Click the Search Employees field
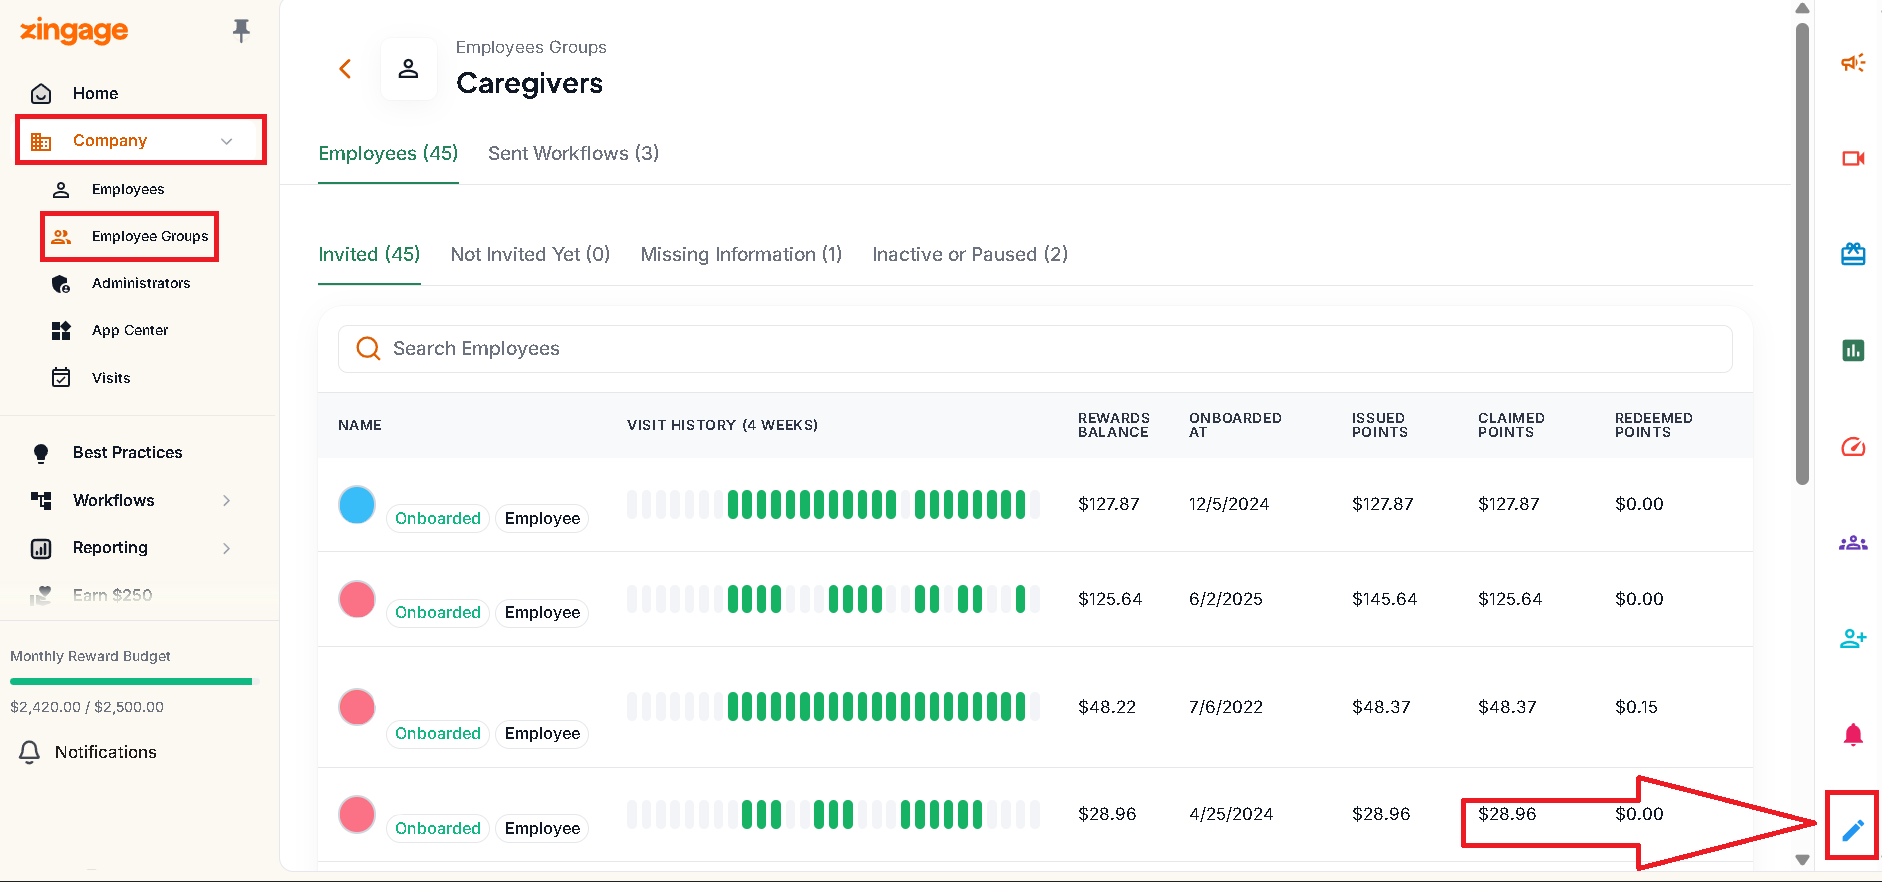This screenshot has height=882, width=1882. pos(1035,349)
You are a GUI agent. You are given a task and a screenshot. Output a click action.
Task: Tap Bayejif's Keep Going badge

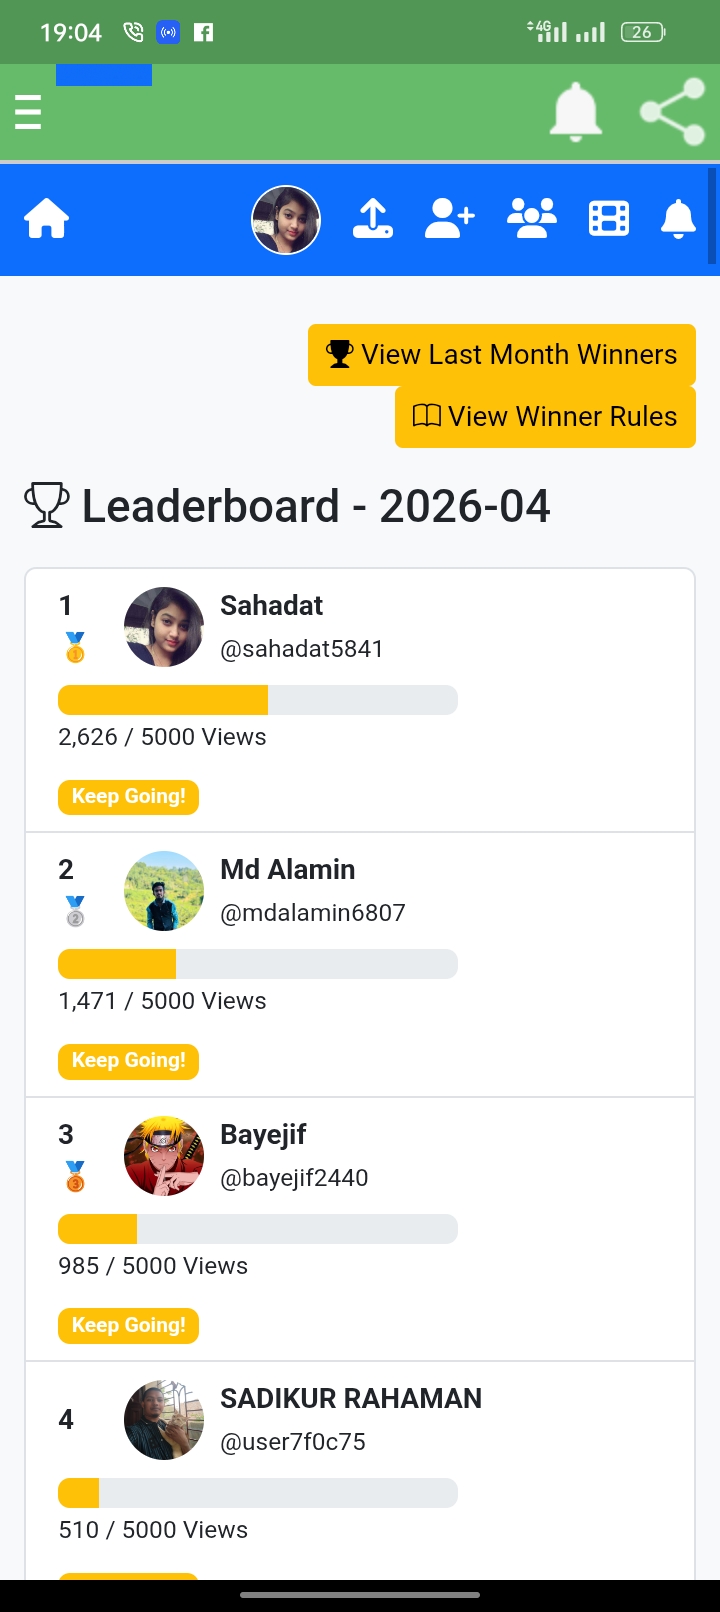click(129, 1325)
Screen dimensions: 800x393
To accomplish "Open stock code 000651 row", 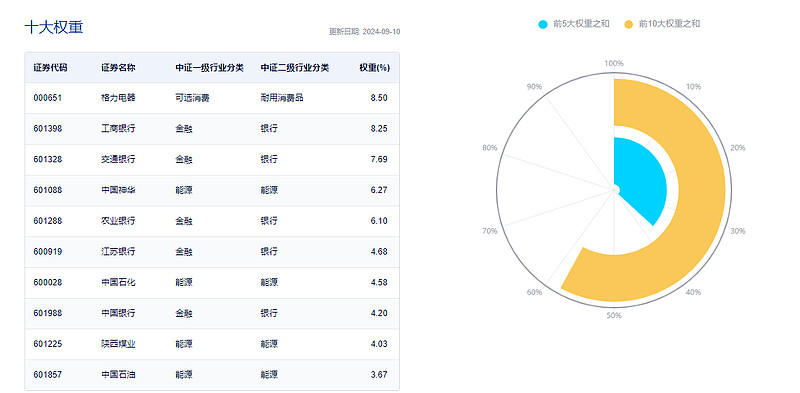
════════════════
WRITTEN INSTRUCTION:
Can you copy the whole listing above word for word, leaving out the pictures?

ANSWER FOR THE TASK:
Click the Search Employees field
This screenshot has height=882, width=1882. pos(1035,349)
You are a GUI agent. You are given a task and a screenshot. Output a click action.
Task: Tap Bayejif's Keep Going badge

click(129, 1325)
Screen dimensions: 800x393
To accomplish "Open stock code 000651 row", 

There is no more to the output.